Les choix quant à l’alimentation sont au centre de mon enquête mais celle-ci dépeint en réalité plusieurs éléments propres au « style de vie » dans ce quartier.

3. Éléments du contexte de vie

3.1 Le quartier

Mathieu a grandi à Aubonne dans une famille de classe moyenne supérieure. Dès ses 23 ans et ce pendant 4 ans, il a habité dans une colocation située à l’avenue d’Echallens à Lausanne, étant encore en train d’étudier, c’est ses parents qui payaient le loyer. Il décrit ce quartier de Lausanne où il habitait auparavant comme « bobo pop » : à la fois alternatif et branché mais avec un niveau de vie « populaire », dit-il.

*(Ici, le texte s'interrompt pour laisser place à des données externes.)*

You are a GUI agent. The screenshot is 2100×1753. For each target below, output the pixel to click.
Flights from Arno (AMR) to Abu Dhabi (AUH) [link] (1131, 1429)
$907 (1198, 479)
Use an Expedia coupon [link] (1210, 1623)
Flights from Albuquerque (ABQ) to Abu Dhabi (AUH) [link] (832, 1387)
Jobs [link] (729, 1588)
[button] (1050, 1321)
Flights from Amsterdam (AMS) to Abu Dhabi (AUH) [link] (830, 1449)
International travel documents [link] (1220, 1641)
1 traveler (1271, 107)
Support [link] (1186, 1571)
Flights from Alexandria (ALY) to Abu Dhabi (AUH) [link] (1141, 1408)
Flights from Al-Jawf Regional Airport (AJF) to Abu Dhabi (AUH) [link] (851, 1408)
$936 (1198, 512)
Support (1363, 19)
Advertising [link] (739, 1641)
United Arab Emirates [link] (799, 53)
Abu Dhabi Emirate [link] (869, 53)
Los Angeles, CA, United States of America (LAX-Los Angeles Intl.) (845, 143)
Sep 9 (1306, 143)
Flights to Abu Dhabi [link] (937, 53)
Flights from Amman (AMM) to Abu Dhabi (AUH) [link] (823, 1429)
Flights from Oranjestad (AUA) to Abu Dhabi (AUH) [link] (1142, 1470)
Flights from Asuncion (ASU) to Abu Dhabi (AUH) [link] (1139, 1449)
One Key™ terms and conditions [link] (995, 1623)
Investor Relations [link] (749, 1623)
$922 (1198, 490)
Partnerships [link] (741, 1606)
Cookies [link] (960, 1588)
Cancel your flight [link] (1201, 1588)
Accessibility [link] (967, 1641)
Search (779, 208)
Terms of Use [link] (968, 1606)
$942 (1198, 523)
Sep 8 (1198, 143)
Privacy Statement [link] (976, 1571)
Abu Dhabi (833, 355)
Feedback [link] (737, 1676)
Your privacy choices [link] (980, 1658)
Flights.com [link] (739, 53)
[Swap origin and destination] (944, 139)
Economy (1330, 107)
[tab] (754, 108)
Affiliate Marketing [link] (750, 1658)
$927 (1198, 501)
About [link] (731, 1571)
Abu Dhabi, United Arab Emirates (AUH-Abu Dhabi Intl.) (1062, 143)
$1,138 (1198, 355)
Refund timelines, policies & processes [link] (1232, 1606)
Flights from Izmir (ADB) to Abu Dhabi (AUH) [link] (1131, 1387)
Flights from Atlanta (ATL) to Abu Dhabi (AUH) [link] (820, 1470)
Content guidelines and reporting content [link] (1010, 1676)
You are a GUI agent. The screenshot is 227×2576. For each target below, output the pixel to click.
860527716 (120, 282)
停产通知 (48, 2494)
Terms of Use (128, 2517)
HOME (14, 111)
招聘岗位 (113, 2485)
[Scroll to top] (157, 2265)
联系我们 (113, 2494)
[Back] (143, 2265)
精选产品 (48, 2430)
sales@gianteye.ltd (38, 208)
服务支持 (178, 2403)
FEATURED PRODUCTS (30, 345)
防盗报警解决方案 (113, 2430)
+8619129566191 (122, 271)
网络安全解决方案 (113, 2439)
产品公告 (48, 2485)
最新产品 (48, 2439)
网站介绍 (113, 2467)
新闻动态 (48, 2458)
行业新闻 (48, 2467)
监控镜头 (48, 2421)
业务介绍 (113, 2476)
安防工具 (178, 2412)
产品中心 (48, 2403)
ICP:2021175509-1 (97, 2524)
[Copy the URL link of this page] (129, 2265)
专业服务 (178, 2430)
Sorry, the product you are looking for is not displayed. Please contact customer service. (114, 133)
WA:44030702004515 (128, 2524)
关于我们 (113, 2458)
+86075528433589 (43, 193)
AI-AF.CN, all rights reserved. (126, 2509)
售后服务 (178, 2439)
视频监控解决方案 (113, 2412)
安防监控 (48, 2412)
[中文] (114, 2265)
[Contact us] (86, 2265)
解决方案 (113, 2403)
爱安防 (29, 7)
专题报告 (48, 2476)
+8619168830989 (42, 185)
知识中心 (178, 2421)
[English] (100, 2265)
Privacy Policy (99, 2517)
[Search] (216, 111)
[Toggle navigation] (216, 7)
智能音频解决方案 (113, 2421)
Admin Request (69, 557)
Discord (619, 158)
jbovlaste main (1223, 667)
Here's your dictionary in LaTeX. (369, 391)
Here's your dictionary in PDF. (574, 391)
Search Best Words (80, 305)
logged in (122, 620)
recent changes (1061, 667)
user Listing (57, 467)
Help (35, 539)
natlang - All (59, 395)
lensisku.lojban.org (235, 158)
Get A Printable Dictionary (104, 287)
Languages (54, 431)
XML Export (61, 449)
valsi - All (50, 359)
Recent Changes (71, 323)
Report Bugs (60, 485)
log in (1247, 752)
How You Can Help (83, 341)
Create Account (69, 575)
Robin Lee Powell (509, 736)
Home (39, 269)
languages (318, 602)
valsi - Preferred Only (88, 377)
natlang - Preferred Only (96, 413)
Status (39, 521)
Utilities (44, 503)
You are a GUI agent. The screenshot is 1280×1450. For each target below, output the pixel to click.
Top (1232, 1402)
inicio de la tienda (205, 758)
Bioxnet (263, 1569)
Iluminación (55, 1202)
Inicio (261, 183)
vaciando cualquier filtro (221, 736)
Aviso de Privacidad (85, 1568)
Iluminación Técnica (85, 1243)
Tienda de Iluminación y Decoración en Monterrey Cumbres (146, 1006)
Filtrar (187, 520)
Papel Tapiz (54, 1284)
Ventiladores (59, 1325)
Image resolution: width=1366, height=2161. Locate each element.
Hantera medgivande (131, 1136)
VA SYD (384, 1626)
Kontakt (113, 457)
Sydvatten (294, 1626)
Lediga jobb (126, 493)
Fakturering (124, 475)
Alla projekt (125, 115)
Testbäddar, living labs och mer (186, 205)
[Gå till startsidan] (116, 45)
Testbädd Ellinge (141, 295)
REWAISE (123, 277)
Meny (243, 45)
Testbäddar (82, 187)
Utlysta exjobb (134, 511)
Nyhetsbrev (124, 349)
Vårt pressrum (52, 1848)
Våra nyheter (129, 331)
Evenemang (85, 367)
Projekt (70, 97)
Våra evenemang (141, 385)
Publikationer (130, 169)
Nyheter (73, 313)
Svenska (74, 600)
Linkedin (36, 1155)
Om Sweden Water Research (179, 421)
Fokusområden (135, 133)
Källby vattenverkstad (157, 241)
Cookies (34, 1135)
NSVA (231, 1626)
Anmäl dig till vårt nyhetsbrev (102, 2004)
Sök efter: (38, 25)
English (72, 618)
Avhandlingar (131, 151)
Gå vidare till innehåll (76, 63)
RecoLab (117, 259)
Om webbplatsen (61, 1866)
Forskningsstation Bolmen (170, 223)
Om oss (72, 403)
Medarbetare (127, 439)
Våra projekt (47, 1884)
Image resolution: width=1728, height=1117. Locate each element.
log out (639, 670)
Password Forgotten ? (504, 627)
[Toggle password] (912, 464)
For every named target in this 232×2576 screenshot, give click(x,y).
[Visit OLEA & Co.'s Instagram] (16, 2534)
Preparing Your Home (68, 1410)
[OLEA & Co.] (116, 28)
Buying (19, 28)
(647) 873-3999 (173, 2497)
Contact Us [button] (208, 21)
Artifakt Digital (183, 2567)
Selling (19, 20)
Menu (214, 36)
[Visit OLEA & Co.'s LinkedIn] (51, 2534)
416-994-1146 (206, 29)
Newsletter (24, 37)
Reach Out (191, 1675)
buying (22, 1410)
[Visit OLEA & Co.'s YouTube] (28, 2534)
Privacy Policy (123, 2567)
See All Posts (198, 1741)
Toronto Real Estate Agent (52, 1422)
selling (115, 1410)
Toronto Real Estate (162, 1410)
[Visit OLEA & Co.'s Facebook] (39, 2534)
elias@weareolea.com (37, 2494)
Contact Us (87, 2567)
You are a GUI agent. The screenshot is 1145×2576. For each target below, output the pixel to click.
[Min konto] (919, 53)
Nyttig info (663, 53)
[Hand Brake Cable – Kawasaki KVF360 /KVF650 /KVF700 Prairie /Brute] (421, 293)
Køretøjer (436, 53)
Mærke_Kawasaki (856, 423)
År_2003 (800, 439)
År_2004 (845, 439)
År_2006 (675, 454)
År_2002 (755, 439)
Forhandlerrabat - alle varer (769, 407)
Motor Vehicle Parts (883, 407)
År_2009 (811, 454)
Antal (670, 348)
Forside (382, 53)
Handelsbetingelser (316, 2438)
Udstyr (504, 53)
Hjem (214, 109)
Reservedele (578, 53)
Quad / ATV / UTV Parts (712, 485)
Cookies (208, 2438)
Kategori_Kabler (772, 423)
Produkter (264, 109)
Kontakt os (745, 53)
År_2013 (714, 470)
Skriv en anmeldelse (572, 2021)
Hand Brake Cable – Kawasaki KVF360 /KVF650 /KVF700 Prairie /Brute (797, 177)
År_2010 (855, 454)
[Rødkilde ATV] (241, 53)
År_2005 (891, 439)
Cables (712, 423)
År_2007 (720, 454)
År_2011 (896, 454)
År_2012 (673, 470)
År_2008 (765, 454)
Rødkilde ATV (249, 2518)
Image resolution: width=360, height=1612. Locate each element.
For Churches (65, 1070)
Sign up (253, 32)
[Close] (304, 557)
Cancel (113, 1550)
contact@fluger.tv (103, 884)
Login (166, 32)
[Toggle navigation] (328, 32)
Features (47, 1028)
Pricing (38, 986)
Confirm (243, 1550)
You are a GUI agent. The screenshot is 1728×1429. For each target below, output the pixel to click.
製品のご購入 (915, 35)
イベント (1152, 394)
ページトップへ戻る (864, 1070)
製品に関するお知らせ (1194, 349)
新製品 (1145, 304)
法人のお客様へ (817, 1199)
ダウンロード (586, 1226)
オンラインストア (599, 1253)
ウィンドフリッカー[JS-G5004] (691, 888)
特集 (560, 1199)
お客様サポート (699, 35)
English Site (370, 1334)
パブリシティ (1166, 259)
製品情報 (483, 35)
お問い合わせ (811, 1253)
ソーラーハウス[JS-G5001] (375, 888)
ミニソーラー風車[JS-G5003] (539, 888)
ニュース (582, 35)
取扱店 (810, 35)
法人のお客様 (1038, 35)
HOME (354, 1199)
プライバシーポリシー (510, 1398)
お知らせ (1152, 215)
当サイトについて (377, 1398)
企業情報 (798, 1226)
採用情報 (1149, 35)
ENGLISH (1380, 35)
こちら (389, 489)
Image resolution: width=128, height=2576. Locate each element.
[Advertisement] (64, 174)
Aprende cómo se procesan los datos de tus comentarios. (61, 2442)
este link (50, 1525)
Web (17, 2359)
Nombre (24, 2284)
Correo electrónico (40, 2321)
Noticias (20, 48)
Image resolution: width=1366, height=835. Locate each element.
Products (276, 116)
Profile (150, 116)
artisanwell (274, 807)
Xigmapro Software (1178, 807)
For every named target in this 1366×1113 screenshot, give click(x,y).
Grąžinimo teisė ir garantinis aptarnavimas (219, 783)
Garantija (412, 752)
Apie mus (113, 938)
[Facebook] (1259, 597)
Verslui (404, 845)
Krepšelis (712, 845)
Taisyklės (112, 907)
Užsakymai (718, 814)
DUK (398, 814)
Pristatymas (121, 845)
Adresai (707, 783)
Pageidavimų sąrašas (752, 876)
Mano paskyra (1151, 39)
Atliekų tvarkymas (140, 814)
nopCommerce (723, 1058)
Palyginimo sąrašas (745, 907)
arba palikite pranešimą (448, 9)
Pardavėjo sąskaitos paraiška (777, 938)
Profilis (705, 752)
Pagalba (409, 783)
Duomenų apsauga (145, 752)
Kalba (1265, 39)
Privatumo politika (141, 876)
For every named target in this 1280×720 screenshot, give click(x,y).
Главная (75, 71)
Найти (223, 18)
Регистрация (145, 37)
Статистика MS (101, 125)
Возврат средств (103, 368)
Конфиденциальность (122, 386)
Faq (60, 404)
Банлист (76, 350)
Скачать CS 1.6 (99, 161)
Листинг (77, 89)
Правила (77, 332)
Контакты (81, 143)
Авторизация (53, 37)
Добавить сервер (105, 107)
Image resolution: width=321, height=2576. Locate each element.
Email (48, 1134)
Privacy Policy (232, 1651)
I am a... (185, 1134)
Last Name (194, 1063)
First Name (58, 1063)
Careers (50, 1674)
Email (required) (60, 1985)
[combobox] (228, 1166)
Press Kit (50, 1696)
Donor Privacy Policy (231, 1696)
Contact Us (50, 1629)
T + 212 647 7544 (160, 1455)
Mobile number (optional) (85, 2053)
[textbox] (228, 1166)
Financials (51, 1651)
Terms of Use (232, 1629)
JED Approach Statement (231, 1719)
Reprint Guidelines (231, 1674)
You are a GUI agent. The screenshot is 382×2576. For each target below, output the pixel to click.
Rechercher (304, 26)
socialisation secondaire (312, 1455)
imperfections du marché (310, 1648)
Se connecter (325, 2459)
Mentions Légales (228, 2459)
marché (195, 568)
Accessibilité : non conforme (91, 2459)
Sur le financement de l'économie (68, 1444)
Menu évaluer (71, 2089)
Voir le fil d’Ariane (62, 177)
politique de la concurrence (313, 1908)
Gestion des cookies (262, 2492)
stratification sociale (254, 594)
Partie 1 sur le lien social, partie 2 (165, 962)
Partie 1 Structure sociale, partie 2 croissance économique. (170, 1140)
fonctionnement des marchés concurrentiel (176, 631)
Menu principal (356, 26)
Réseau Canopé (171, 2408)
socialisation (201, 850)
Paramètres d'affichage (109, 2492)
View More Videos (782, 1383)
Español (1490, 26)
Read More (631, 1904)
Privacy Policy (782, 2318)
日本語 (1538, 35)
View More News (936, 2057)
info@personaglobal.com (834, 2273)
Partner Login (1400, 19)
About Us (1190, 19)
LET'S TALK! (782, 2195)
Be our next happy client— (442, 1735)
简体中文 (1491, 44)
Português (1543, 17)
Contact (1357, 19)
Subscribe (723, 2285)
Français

Il vit maintenant depuis 6 mois dans un appartement sous-gare avec sa compagne. Il explique qu’ils ont pu avoir accès facilement à ce logement car ils connaissaient les anciens locataires qui les ont prévenus quand ils quittaient l’appartement. Nous pouvons donc en déduire qu’ils fréquentaient des gens de ce niveau de vie avant même d’y habiter, donc leur style de vie grâce à leur position sociale ressemblait déjà à ceux de ce quartier. Mathieu décrit l’appartement comme très « fonctionnel » avec un balcon, une cuisine et une machine à laver. Selon lui, même si ce n’est pas l’endroit le plus riche du quartier, la différence est nette par rapport à son ancien logement qui n’avait pas le même confort. L’enquêté m’a décrit l’ambiance comme très calme, ce qui est agréable quand on est chez soi, mais parfois presque trop calme et manque à ses yeux de charme, notamment d’un côté « communautaire ». Le quartier leur semble trop impersonnel, donc ils ne sortent plus autant. À l’avenue d’Echallens, il avait l’habitude quand il sortait de chez lui, d’aller dans la rue et d’y voir du monde et de l’ambiance. Ceci est également dû au coût de la vie qui est plus élevé sous-gare car la clientèle a des moyens financiers supérieurs. Pas de fast food ici, mais par exemple un restaurant indien où mangent principalement des familles : « Y’a un resto indien qui est très bon mais tu payes vite 30 balles ton plat, à l’avenue d’Echallens y’avait le petit spot à ramen, un spot avec des pizzas pas cher et tout ». Cependant, il est pertinent de remarquer que Mathieu avait déjà été socialisé à aimer des plats comme les ramen, nourriture qui provient de l’étranger et coûte quand même plus de 10 francs, une somme dont pas tout le monde peut se permettre.

Sa vision du quartier par rapport à l’ancien, en plus de son enfance, nous montrent bien sa position sociale favorisée qui a formé ses goûts et sa culture, intégrés dans son style de vie.

3.2 La cuisine

J’ai beaucoup discuté avec Mathieu de ses habitudes alimentaires.

Son restaurant préféré pour aller manger avec des amis est un libanais, ou un autre qui fait des bowls orientaux. Pour lui c’est le juste milieu entre quelque chose de bon et de sain, « histoire de se faire plaisir en toute bonne conscience ». Il admet avoir adoré les fast food durant son enfance mais ses préférences ont changé. On peut donc en déduire que ses goût actuels alimentent le cercle vertueux des habitants des quartiers gentrifiés. En effet, sa demande au niveau culinaire pousse l’offre à se développer dans ce sens pour satisfaire les consommateurs.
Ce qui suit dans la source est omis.